(Dataset entries)

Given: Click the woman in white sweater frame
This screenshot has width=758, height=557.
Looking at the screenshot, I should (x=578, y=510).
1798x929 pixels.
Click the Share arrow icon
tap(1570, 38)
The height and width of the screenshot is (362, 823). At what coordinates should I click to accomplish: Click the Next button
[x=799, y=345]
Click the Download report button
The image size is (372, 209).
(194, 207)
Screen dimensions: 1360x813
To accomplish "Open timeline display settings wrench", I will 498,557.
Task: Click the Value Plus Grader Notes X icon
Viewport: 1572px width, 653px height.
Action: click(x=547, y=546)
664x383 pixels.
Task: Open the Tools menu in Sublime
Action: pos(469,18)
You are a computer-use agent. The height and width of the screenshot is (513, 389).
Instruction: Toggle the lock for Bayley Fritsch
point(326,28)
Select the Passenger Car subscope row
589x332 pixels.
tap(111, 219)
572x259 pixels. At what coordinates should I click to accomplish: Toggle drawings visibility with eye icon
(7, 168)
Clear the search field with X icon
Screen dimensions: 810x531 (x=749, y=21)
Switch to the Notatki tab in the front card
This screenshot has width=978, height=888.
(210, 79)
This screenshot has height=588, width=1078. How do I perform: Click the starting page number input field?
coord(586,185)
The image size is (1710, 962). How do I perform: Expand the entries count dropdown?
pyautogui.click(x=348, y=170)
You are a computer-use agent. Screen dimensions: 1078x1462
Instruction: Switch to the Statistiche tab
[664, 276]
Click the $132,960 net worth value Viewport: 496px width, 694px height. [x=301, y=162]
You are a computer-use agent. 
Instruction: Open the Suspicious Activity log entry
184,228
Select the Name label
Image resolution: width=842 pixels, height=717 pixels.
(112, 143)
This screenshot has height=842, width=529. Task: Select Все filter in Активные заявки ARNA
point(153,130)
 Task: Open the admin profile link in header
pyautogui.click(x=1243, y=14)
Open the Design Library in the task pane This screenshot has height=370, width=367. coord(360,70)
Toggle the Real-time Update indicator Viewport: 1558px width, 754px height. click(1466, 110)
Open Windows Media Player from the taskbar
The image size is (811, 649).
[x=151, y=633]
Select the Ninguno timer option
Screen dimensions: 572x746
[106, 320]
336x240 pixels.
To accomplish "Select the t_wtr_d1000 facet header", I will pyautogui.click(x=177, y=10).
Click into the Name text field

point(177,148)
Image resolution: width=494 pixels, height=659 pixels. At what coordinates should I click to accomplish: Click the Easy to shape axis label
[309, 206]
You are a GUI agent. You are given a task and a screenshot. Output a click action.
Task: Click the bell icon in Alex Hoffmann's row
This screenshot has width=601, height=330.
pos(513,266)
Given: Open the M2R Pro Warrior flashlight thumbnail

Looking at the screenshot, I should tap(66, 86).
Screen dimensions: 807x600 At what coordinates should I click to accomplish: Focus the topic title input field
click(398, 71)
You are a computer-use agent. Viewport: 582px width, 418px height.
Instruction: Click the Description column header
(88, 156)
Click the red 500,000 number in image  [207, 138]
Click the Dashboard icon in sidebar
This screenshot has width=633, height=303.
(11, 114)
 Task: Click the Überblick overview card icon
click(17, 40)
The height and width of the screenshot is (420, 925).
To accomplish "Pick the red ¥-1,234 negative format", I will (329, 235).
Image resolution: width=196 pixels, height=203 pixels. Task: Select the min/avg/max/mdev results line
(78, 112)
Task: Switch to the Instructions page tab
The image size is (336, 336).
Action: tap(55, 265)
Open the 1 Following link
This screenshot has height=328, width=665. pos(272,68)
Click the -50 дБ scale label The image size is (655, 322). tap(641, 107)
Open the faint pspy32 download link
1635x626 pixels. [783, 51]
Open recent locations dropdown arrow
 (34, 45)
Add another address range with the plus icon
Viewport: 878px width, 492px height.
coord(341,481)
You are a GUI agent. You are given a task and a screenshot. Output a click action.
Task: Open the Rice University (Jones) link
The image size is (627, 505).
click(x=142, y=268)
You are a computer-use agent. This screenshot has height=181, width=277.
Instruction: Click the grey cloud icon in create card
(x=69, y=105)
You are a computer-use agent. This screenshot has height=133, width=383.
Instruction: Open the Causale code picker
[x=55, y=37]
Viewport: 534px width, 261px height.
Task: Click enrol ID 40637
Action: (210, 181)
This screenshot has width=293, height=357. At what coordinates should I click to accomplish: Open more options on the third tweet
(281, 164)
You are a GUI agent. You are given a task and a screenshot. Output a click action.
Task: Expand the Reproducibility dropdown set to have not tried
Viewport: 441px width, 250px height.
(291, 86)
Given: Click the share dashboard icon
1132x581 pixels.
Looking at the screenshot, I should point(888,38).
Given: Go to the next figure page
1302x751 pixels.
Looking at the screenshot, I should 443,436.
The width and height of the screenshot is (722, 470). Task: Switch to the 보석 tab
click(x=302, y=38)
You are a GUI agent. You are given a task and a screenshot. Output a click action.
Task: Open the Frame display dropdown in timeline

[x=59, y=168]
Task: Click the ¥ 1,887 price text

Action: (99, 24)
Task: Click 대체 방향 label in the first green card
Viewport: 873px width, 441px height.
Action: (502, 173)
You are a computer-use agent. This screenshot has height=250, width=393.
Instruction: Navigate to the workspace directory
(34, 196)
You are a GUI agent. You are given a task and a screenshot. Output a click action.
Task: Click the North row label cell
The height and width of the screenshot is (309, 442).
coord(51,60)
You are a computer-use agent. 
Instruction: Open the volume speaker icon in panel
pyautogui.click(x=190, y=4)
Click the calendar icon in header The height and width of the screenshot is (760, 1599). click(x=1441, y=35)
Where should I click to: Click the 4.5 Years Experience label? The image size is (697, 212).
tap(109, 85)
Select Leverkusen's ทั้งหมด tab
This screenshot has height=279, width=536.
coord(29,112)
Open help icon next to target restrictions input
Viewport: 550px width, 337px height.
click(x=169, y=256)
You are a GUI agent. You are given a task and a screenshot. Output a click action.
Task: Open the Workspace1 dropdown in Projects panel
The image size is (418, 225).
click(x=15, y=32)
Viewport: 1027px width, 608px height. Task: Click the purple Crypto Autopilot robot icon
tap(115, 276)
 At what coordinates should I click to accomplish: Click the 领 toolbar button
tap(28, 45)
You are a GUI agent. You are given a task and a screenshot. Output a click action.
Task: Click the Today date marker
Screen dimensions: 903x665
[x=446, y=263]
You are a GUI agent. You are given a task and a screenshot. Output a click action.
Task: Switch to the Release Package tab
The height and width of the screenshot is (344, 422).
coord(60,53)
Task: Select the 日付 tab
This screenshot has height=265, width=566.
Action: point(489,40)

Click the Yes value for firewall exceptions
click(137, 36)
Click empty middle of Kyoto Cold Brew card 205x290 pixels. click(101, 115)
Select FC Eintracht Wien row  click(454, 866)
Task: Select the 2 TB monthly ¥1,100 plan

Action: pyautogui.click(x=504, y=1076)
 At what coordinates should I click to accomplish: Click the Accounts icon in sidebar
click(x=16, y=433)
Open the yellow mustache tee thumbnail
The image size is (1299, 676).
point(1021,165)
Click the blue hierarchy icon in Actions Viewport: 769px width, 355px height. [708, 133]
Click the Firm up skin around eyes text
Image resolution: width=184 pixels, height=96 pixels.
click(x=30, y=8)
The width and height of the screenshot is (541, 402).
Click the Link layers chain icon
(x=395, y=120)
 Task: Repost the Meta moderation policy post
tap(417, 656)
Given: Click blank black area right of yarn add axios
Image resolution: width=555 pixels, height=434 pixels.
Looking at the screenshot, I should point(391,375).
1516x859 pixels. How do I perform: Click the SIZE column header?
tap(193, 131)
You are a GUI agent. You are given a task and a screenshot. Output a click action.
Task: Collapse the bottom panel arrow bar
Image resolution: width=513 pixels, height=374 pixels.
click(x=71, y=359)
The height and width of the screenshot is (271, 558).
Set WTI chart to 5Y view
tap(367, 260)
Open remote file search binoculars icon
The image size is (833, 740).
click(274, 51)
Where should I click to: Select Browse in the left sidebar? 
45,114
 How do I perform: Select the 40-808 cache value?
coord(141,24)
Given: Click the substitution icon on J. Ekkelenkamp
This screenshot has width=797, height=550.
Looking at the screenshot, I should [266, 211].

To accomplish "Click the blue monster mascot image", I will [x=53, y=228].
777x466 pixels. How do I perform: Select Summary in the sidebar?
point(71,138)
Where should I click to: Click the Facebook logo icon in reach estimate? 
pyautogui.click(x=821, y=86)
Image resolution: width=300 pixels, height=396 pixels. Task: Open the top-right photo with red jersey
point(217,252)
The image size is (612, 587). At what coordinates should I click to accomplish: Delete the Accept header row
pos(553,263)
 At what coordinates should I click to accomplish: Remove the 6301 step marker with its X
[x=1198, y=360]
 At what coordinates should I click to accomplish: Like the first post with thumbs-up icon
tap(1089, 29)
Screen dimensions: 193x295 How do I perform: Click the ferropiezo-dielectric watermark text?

--- Problem requirements ---
What lines in the entries above include the string "will"? Return each one.

--- Completed task ---
To accomplish "Open timeline display settings wrench", I will 498,557.
To accomplish "Select the t_wtr_d1000 facet header", I will pyautogui.click(x=177, y=10).
To accomplish "Pick the red ¥-1,234 negative format", I will (329, 235).
To accomplish "Click the blue monster mascot image", I will [x=53, y=228].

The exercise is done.